Non et, pour être honnête, j’ai encore un peu de mal à réaliser. Au buzzer final contre Sceaux (dernière victoire 83-68), c’était la folie. J’ai eu une pensée pour les bénévoles. Je suis très heureux pour celles et ceux qui s’investissent et qui travaillent sans relâche depuis dix ans pour permettre cette réussite. Je souhaiterais également remercier les personnes qui nous ont accompagné et soutenu cette saison. Depuis des années, Yvette Lambin-Berti, secrétaire du Comité Olympique Monégasque, et Stéphane Valeri, président du Conseil national, nous font le plaisir de soutenir l’équipe à l’Annonciade, au milieu des supporters, d’avoir toujours le bon mot pour les joueuses, les bénévoles et les dirigeants. Je pense également au ministre d’Etat, Pierre Dartout, qui a assisté à notre match de la Saint-Patrick. Merci à toutes ces personnes qui nous montrent de la sympathie et du soutien.

Qu’est-ce qui change pour le MBA avec la Ligue 2 ?

On entre dans le professionnalisme. Rien que ça, c’est un énorme changement. C’est l’antichambre de l’élite du basket français, un nouveau monde dans lequel rien n’est laissé au hasard. On va se présenter avec beaucoup d’humilité, pour apprendre, pour progresser et préparer, un jour, une montée en Ligue.

Quid de l’Annonciade ?

Jouer là-bas l’année prochaine sera très compliqué. Pourquoi ne pas évoluer à Gaston-Médecin ? On ne serait pas les premiers à le faire. La salle de Roanne est utilisée par les garçons et les filles, pour les matches comme pour les entraînements. En mettant de la bonne volonté, on trouvera des solutions. L’ASVEL, qui a placé ses équipes masculine et féminine en première division, est-il l’exemple à suivre pour Monaco ? Oui, l’ASVEL a été le premier club à hisser deux sections au haut niveau. Mais il n’est pas le seul. Limoges travaille sur le sujet, Orthez aussi. Tous les clubs ont compris qu’il ne fallait pas proposer une formule unique. C’est une très bonne chose pour le basket. C’est l’avenir. Monaco peut y parvenir. Et le MBA est la solution pour que la Principauté ait une équipe performante dans chaque catégorie.
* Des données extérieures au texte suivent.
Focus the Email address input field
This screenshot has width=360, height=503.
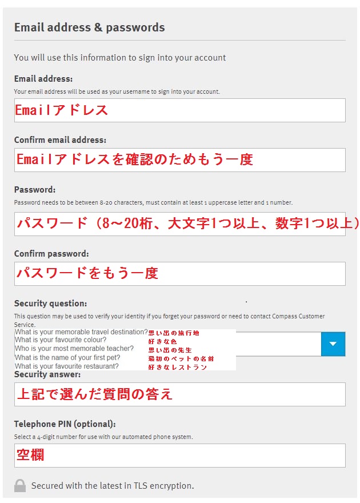(179, 110)
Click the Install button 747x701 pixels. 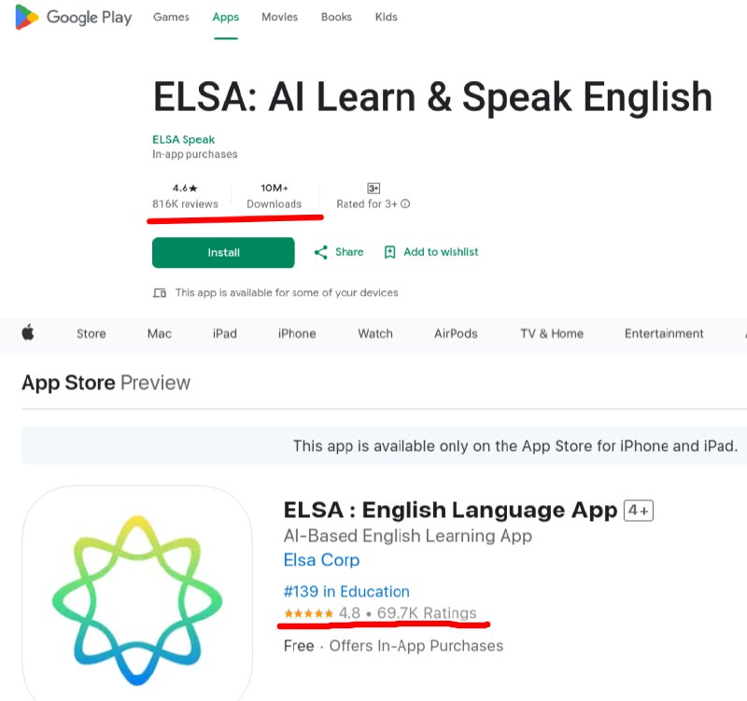[x=223, y=252]
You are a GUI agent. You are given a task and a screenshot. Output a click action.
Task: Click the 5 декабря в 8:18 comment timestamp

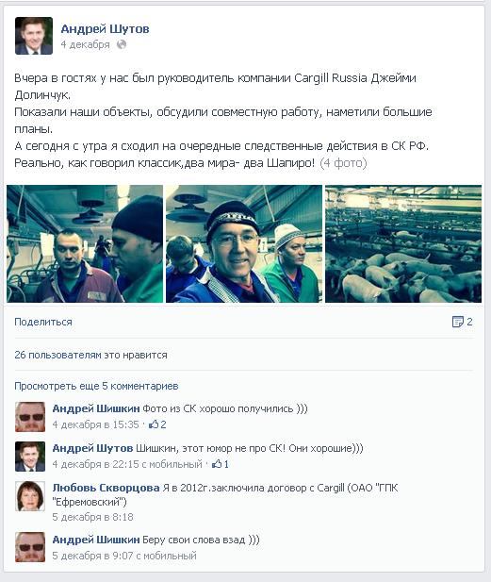tap(92, 517)
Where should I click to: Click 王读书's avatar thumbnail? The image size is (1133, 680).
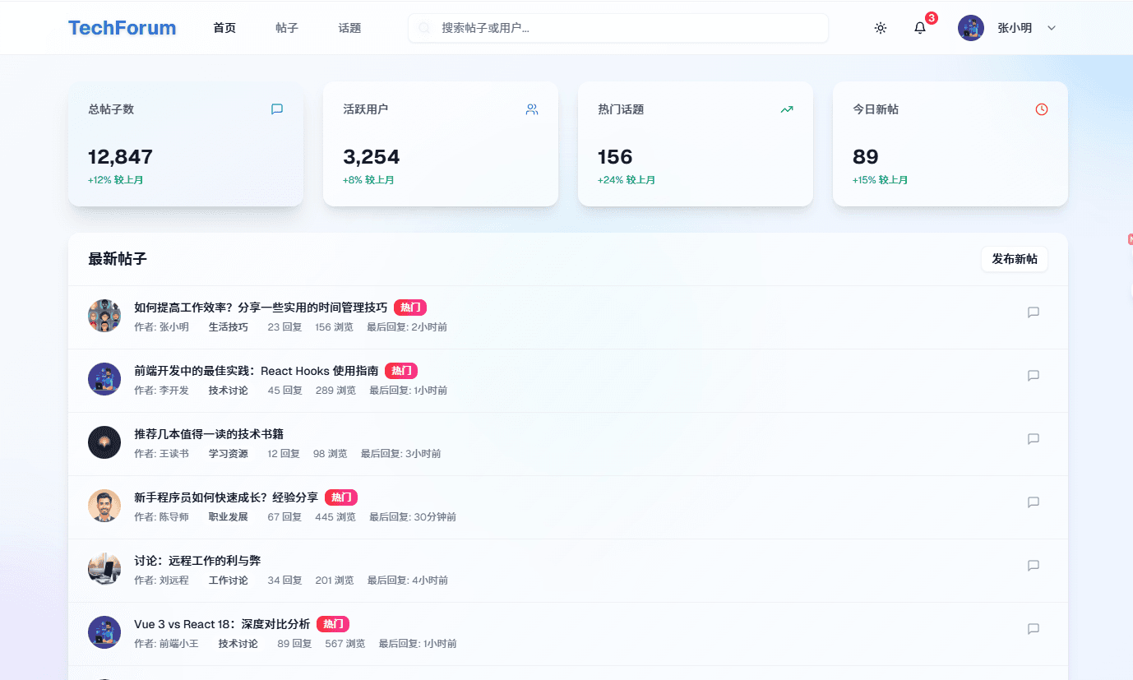104,442
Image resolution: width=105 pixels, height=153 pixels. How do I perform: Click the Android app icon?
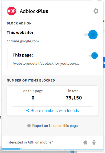(x=94, y=142)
Et économiquement parlant ?

En consultant les données des dernières saisons, le budget moyen en LF2 se situe entre 700 000 et 750 000 euros. Cette somme nous permettrait de jouer équitablement le maintien. Comme la majorité de nos adversaires sont dans le Nord, les frais de déplacement évolueront en conséquence. Je dois voir les autorités monégasques pour savoir exactement ce que l’on peut faire. En dessous de la somme indiquée, cela ne servirait à rien de monter. Je fais confiance au Gouvernement pour prendre la mesure de cette montée et nous mettre dans les meilleures conditions.

Qu’est-ce que représente cette montée pour vous, pour Monaco et pour le sport féminin ?

Il faut que tout le monde prenne conscience de la performance et de ce que cela peut représenter en termes de visibilité pour la Principauté. Il ne faut pas voir la montée du MBA comme un problème, mais comme une opportunité. Tout le monde parle de la parité homme-femme. C’est un domaine où il reste beaucoup à faire pour atteindre l’égalité. Monaco est très impliqué sur le sujet. Le MBA en LF2 va renforcer l’image moderne et égalitaire de la femme à Monaco.